— Begin Dataset excerpts —

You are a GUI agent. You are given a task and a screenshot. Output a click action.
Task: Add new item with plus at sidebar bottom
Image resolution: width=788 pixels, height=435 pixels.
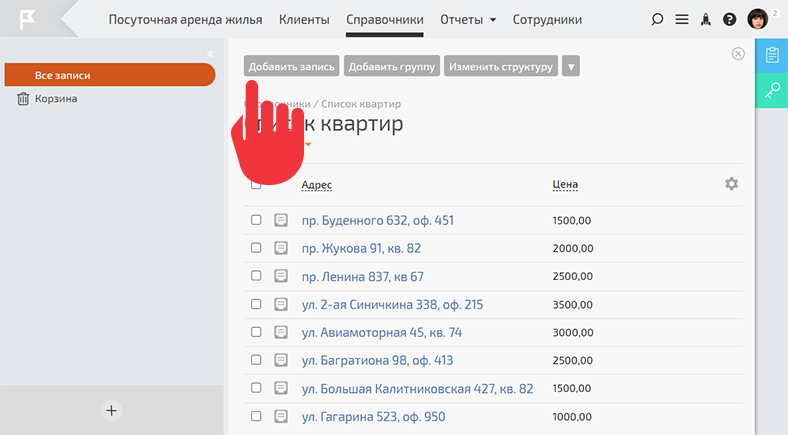[x=112, y=409]

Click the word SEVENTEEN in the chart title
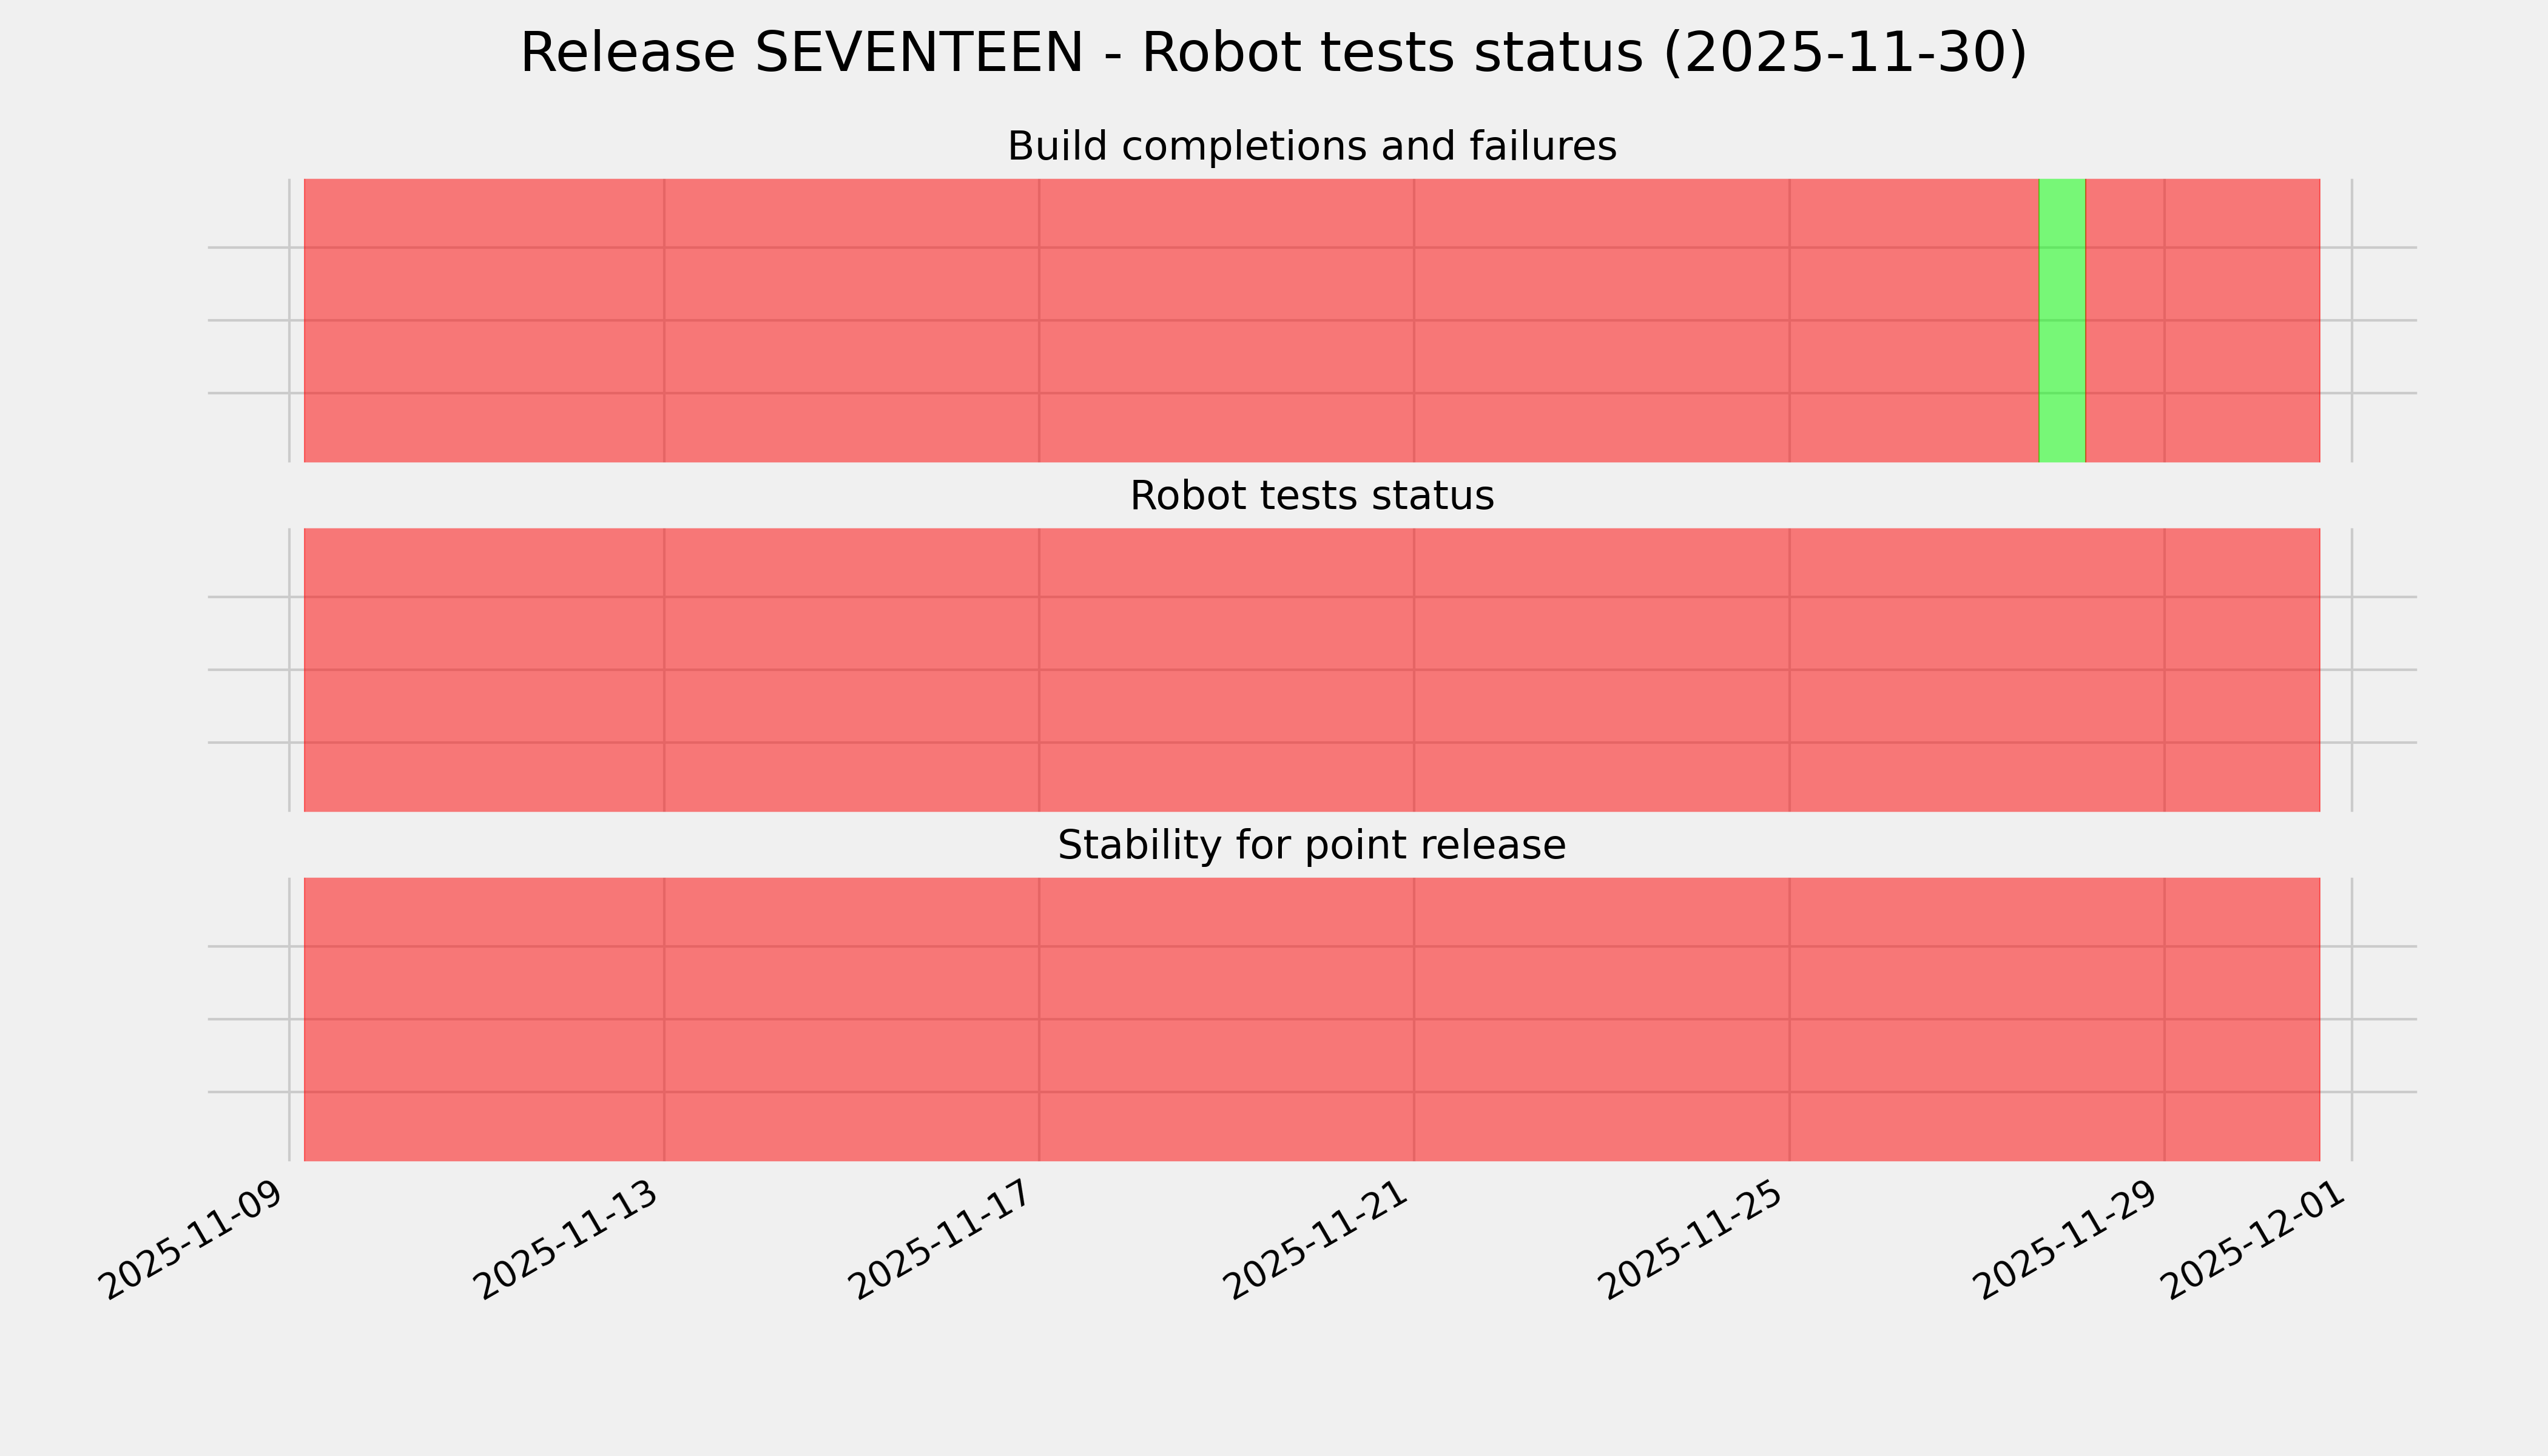pyautogui.click(x=918, y=53)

— End Dataset excerpts —

● **Directive**
Rewrite every line of the entries above, keeping the requests, and shift each coordinate in the answers by adding 136 to it. Leave the pictures out.

● **Exercise output**
You are a GUI agent. You are given a task and a screenshot. Output a click action.
Task: Add new item with plus at sidebar bottom
Image resolution: width=788 pixels, height=435 pixels.
[x=248, y=545]

Click the word SEVENTEEN in the chart title
pyautogui.click(x=1054, y=189)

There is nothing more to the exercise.